╭─ Material for this task

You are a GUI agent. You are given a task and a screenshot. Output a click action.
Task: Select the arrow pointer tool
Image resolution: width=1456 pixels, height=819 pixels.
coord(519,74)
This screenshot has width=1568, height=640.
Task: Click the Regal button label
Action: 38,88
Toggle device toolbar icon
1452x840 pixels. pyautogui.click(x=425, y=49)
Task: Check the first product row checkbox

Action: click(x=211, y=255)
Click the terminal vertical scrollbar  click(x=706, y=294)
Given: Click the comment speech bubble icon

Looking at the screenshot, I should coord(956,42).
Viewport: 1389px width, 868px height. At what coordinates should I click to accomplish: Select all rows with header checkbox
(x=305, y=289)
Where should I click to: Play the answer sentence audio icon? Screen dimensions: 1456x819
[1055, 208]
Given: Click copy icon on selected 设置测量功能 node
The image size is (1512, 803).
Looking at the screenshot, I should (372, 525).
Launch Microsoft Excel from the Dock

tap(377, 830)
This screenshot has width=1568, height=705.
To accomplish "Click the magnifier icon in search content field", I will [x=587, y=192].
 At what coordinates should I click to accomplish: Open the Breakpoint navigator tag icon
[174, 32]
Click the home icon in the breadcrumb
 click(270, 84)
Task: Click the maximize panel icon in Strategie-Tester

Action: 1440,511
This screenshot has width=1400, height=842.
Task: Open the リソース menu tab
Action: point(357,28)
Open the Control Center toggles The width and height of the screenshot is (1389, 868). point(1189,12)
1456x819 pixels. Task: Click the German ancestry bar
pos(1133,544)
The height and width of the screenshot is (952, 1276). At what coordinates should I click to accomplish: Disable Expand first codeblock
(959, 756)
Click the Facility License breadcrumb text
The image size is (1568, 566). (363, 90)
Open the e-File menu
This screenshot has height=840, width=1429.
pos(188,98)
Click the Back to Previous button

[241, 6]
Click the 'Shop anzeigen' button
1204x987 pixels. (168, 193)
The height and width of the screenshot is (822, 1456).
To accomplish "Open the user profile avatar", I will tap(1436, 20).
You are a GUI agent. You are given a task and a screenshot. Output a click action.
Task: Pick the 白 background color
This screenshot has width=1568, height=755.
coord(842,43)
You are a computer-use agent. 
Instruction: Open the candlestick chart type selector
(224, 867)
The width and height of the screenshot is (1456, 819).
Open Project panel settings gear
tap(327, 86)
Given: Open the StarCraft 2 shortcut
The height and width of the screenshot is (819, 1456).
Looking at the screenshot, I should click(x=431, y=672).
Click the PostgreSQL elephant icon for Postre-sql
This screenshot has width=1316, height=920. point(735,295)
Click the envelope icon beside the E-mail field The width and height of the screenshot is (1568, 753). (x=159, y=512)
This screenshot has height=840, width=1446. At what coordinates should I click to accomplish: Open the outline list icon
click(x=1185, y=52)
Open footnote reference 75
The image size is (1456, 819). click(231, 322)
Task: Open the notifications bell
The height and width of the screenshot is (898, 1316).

╰─

Up to and including the last line above, starting with the line that contains "Click the PostgreSQL", return each line exactly and nothing else.

• **Answer to this task**
Click the PostgreSQL elephant icon for Postre-sql
This screenshot has width=1316, height=920. point(735,295)
Click the envelope icon beside the E-mail field The width and height of the screenshot is (1568, 753). (x=159, y=512)
This screenshot has height=840, width=1446. At what coordinates should I click to accomplish: Open the outline list icon
click(x=1185, y=52)
Open footnote reference 75
The image size is (1456, 819). click(231, 322)
Task: Open the notifications bell
The height and width of the screenshot is (898, 1316).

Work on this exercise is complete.